Kondisi di atas yang membuat para peneliti menyimpulkan jika plankton di lautan menghadapi kehancuran total lebih cepat dari yang diperkirakan.
3. Memahami peran penting plankton

Plankton mungkin merupakan salah satu organisme terkecil yang hidup di bumi. Tapi di balik wujudnya yang tak terlihat, ada peran besar yang mereka mainkan. Secara sederhana, plankton berperan besar dalam hal rantai makanan.
Plankton merupakan makanan utama bagi krustasea atau udang-udang kecil yang biasanya menjadi makanan bagi berbagai jenis ikan. Selanjtunya, ikan-ikan itu lah yang punya peran besar bagi ekosistem laut, salah satunya sebagai sumber pangan umat manusia.
Di sisi lain, plankton nyatanya juga punya peran dalam membantu lautan menyerap karbon dan mengeluarkan bahan kimia dimetil sulfida. Di mana bahan kimia tersebut merupakan komponen yang membantu dalam proses penciptaan awan.

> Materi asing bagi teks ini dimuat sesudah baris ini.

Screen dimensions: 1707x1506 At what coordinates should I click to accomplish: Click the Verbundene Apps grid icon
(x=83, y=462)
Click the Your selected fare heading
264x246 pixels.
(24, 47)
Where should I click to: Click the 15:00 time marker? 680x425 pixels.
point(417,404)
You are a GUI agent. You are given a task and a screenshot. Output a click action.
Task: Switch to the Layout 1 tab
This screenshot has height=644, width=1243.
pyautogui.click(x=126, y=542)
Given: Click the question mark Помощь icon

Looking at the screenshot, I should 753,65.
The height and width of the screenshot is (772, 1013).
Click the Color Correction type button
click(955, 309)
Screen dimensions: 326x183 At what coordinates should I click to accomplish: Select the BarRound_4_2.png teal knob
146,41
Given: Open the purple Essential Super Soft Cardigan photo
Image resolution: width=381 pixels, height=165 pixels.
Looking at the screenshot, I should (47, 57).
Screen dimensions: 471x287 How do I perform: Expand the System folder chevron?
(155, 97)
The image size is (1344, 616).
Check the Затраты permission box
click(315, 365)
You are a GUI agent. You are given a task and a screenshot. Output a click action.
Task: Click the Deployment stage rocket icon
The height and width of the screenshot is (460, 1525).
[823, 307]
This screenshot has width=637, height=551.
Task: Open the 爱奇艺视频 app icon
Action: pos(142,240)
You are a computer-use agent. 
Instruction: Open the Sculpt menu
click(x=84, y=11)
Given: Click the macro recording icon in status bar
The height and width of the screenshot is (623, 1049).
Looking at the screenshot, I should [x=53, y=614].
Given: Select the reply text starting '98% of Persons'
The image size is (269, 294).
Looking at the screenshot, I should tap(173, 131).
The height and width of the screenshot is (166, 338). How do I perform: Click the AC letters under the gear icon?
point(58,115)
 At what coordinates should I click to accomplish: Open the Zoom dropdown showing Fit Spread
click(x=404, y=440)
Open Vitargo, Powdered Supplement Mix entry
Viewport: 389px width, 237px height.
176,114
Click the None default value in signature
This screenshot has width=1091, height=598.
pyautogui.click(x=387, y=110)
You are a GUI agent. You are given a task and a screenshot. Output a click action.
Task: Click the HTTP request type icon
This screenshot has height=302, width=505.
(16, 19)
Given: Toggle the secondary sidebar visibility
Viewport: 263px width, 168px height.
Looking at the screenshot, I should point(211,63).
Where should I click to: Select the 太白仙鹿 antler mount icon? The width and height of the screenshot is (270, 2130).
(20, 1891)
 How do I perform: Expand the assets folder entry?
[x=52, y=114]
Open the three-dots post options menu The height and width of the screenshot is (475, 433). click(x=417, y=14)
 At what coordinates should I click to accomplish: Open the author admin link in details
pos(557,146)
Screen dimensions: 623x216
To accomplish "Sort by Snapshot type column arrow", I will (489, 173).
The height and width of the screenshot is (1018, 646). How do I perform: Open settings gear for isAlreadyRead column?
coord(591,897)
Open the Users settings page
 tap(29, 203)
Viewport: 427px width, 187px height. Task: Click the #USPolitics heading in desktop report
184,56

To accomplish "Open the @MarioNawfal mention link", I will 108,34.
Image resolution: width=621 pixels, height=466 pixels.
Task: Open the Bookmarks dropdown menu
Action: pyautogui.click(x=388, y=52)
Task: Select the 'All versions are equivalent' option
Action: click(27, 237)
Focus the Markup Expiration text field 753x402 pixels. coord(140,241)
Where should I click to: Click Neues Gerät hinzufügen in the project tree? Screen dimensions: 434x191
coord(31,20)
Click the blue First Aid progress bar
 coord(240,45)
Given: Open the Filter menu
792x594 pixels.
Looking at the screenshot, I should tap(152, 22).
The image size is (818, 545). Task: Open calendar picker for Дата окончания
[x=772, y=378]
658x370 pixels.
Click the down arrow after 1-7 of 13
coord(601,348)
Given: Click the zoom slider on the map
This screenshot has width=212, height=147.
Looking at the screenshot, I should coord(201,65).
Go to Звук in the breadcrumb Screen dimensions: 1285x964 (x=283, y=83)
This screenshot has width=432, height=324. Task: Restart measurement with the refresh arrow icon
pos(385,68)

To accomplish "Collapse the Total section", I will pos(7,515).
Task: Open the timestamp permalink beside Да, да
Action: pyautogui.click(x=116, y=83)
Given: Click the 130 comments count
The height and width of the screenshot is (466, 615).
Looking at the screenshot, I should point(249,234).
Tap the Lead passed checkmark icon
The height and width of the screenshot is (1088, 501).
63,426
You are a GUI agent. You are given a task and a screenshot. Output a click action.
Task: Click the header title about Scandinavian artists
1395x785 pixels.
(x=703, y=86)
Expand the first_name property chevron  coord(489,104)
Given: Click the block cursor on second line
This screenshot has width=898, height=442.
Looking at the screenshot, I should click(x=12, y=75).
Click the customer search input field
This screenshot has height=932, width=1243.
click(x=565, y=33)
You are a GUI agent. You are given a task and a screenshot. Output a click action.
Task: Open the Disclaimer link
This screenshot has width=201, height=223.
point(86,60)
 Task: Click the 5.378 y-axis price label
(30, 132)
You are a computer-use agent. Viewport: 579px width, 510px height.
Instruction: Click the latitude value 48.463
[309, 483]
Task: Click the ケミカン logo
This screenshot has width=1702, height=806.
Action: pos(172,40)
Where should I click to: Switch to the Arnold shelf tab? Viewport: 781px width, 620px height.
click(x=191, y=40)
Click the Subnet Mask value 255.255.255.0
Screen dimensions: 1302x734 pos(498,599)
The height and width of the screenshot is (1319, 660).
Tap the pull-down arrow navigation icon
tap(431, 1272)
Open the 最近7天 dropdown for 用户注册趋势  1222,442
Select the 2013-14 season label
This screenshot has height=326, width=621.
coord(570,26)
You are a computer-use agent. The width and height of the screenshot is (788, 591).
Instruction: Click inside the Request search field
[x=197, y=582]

Kelebihan karbon yang dibarengi dengan masuknya kontaminasi bahan kimia buatan manusia, akan menyebabkan tingginya titik keasaman di air laut. Hal tersebut berlawanan dengan plankton yang hanya bisa tumbuh subur di perairan basa, dan akan larut atau hilang di air yang punya sifat asam.
Kondisi tersebut yang diyakini terjadi selama proses hilangnya 90 persen organisme plankton di Samudra Atlantik.
“Plankton adalah sistem pendukung kehidupan bagi planet ini. Dan umat manusia tidak dapat bertahan hidup tanpanya, akibatnya akan sangat mengganggu.” tambah Dr. Howard lagi.